O que muda é que, influenciado pelos filósofos com quem teve contato no além (não está claro se no céu ou inferno), sobretudo um tal Orvalho de Farfalho (autor do prefácio), o Messias diz que aprendeu a ler. Agora, alterna entre xingamentos em altos tons e o uso de termos como totêmicos, sintaxe, pertinente, intertextualidade e assombro, além de máximas em latim.

17.
Um dia Dr. Tibiriçá saudou-me seco, quase sorriu. Disse que a arte da #tortura é horror como fonte de prazer e beleza. O belamente horrível e o horrivelmente belo são clássicos. As cenas de castigo no Inferno de Dante são responsáveis pelo sucesso da Divina Comédia. Sou dantesco.

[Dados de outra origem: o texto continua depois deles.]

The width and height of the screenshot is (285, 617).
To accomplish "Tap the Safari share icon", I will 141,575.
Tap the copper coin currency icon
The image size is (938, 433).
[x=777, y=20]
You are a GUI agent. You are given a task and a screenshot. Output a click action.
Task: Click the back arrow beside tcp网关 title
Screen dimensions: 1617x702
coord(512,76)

Ficou rebuscado esse Messias, ainda que siga com o humor hétero, curto e grosso — “no bom sentido”, adianta-se. Depois de morto, alcançou a filosofia. Antes, confessa, “sempre que abria a boca, saía merda”.

O Nada
Em BozzonarUbu, a leitura fica ainda mais indigesta pela multiplicidade de vozes. Mais de uma dezena de personagens conduzem a ascensão do então candidato em direção à presidência, com ajuda das forças armadas, mídia, mercado e igreja.

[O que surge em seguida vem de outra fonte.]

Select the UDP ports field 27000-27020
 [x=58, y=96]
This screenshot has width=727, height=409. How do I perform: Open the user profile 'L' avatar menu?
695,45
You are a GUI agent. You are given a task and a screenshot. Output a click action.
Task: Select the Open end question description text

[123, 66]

Assim como em Botnaro, não há nomes reais no texto, mas Hellgina apresenta Pablo Guedes, Armilton Mourrão, Pastor Malacraia, Juiz Brejo Morro, os três filhos e o próprio BozzonarUbu, com seus longos monólogos ególatras. Tudo é amplamente satírico e escatológico na peça.

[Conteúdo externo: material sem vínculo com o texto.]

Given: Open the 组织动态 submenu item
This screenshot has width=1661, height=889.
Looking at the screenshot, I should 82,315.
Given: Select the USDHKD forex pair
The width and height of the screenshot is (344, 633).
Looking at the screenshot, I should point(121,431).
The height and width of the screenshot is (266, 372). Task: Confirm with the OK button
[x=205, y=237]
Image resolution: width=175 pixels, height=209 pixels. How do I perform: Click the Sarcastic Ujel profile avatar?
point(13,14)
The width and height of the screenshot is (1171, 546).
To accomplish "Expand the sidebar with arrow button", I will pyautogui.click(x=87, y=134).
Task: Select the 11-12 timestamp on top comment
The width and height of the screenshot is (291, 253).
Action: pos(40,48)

Esses vermelhos têm que vazar, tá entendendo? Vão pra praia tomar Itubaína! E se for defender essa cambada de vagabundo vou dizer a todo mundo que você mama na mamadeira de piroca. Éééé. Na mamadeira de madeira! (…) Vocês vão ver. (faz careta pro público como se tivesse 5 anos de idade). Vão ver só.

O culto à morte, à mentira e ao personalismo movimenta os impulsos dos personagens em direção à ruína da política de dentro para fora. O texto enfileira discursos que, de tão cruéis e lunáticos, terminam por soar, pasmem, verossimilhantes. O grotesco reina, rebaixando tudo a um ponto no qual qualquer afirmação é viável e a difamação, um direito de expressão.

(…) se estou aqui é porque o meu anticoração é de vocês. E nosso lema: é Plazil acima de tudo, Deu$ acima de poucos. Nas cores verde-amarelo… e azul e branco. Nós temos como vencer. Nós “diferentes”, nós somos a maioria e nós chegaremos lá com a desgraça dos Plazileiros.

A articulação política de BozzonarUbu parece um imenso meme feito nas coxas, pobre esteticamente e sem qualquer pudor em elevar as mentiras ao nível do surreal. Em uma espécie de interlúdio, por exemplo, os aplicativos WhatsApp, Telegram, MSN e ICQ travam um diálogo de conflito de gerações e interesses. Faz sentido.

E por que não? Difícil tarefa a de ser caricatural perante uma realidade que já se impõe assim. A luta de BozzonarUbu e Botnaro, assim como a do personagem satirizado, é pela instalação de um discurso delirante no poder, que hiperboliza inimigos imaginários e dicotomias. A pandemia vira um grande plano comunista chinês, a oposição da esquerda é coesa e atuante, e as pautas identitárias buscam privilégios e não direitos. O vacuidade completa de sentido, mas com conseqüências densas e concretas. Um Nada, diria o já citado Ricardo Lísias.

A recorrência de Lísias neste texto é apenas coincidência, não repare. Mas é que no Diário da catástrofe brasileira, livro do autor lançado neste ano, ele tenta desenvolver o que entende por Nada, conceito que, segundo ele, rege os modos do governo atual. Arrisco uma aproximação: a insistência no absurdo, bem como a pró-atividade incansável dos seus eleitores em propagá-lo, “anulou o antigo campo político — que se compunha de debates na TV, entrevistas, comícios e eventos de rua — em troca de outro mais convenientemente virtual, em que afinal de contas nada acontece”, escreve Lísias. O incidente da facada durante a campanha, por sua vez, torna o Nada palpável para quem acredita naquele homem. “O Nada está aqui”, conclui. As sátiras em Botnaro e Ikaro explicitam muito bem os métodos para chegar até ele.